Nach der Lehre zur Informatikerin ­Applikationsentwicklung EFZ bei Endress + Hauser in Reinach und der ­Berufsmatur begann Elena Börlin an der Fachhochschule Nordwestschweiz (FHNW) ein Medizininformatik-Studium. Als sie einen Vortrag hörte, an dem ein Professor vorstellte, wie er mit Virtual Reality – also mit speziellen Brillen, durch die man virtuelle Realitäten sehen kann – Höhenangst und Präsentationsangst bekämpft, kam die Reinacherin auf die Idee, damit Menschen mit Reizfilterschwäche zu helfen. «Die Idee war, in der virtuellen Realität Situationen abzu­spielen, die bei Menschen mit Reizfil­terschwäche Stress auslösen. Mit verschiedenen Schwierigkeitsstufen können Betroffene trainieren.»

Stresssituationen im geschützten Rahmen simulieren

Elena Börlin hat zusammen mir ihrem persönlichen Umfeld – viele davon kennen sich mit der Thematik aus – verschiedene Sequenzen aufgenommen und programmiert, die bei Betroffenen Stress auslösen können. Um verschiedene Stresslevels darzustellen, wurde der Restaurantbesuch in verschiedenen Versionen – mit wenigen Gästen bis hin zur grossen Sause mit Geburtstagsparty, mit spielenden Kindern, Tie-ren, klirrendem Geschirr und viel Geschwätz – nachgespielt. «Das organisierte Chaos», beschreibt Börlin.

Betroffene können unter fachlicher Begleitung diese Schauspieleinlagen in Bild und Ton mit der VR-Brille abspielen. «Es ist in der Praxis nicht möglich, dass Therapeutinnen und Therapeuten mit den Patienten in den Zolli, ans Konzert, an die Fasnacht oder in die Disco gehen. Wir holen diese Situationen im geschützten Rahmen zu den Patienten», erklärt Börlin. Das Projekt entwickelt sich rasant. In den kommenden Monaten entwickelt das Team den Prototyp der Web-Applikation. Danach folgt die Handy-App.
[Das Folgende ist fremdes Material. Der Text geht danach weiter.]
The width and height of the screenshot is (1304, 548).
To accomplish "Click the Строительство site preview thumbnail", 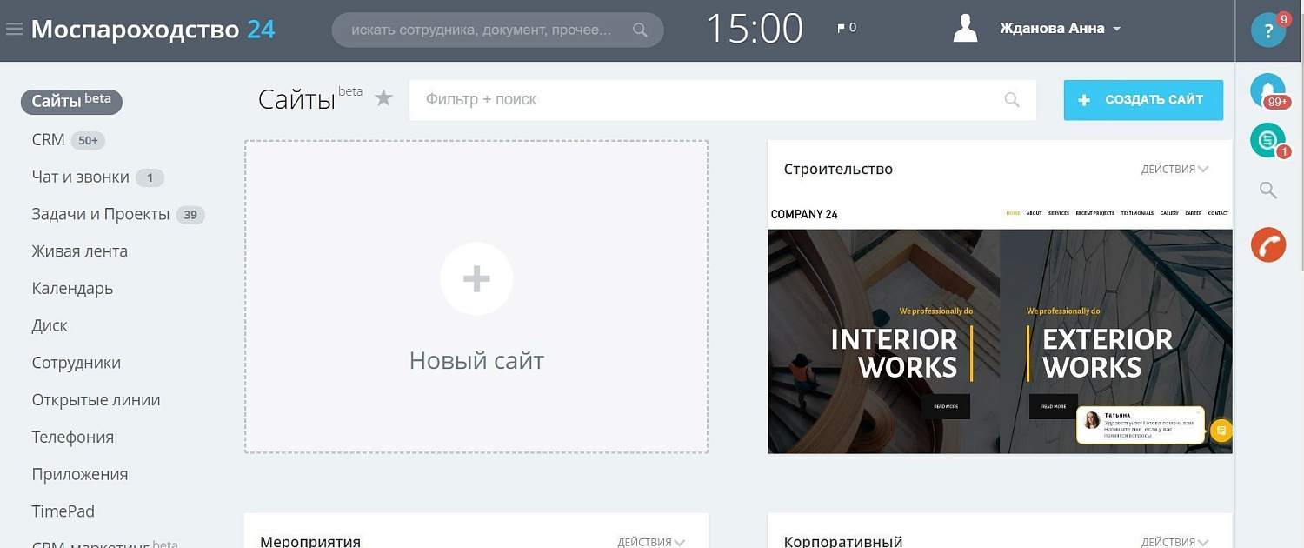I will [1000, 339].
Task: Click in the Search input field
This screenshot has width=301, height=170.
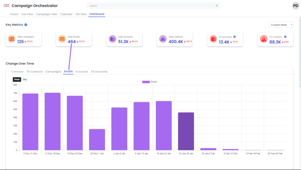Action: pyautogui.click(x=150, y=6)
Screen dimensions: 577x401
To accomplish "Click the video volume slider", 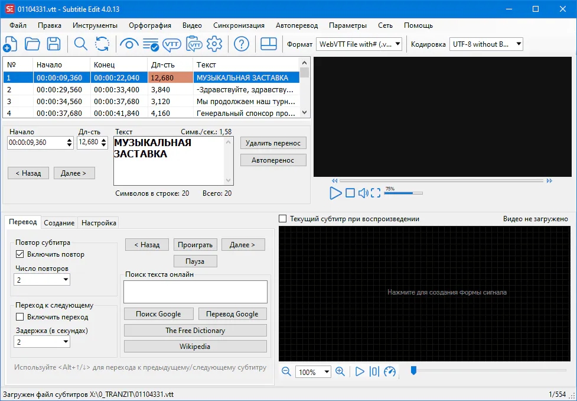I will point(403,193).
In rund einem Jahr soll die erste klinische Studie beginnen. Die Psychiatrie Baselland und die Universitären Psychiatrischen Kliniken Basel (UPK) haben bereits ihr Interesse bekundet.

Start-up ausgezeichnet

Das vor einem Jahr gegründete Start-up Sefit ist zugleich Börlins Bachelorarbeit. Das Projekt fand derart viel Anklang bei Therapeutinnen und Fachexperten, dass sie kürzlich den ersten Platz beim Start-up-Forum Aargau belegte. An der schweizweit durchgeführten Swiss Innovation Challenge belegte Sefit den zehnten Platz, geschlagen nur von weit fortgeschritteneren Start-ups.
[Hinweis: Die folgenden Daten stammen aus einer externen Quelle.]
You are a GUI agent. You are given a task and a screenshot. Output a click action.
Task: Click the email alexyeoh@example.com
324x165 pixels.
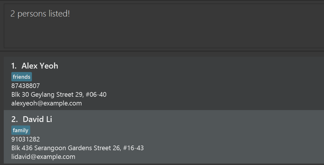(46, 103)
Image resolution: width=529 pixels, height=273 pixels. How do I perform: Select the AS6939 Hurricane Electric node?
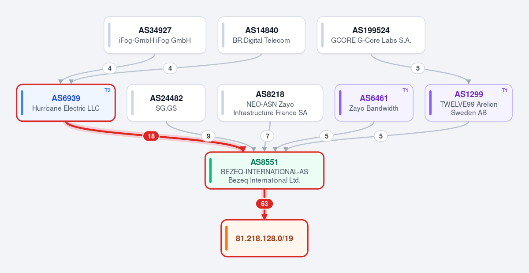[66, 102]
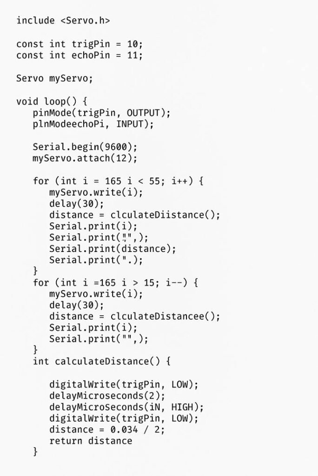Click the final closing brace
318x476 pixels.
(x=35, y=452)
Elena Börlin ist als Softwareentwicklerin an vielen Fronten tätig. Nach der Lehre und der Berufsmatur hat sie sich selbstständig gemacht und bringt mehrheitlich jungen Menschen das Programmieren bei. Während des Studiums hat die Reinacherin zweieinhalb Jahre beim Universitätsspital Basel gearbeitet und dort im Informatikbereich ein kleines Team aufgebaut. Aktuell arbeitet sie bei einer Basler Versicherung und treibt ihr Start­-up voran.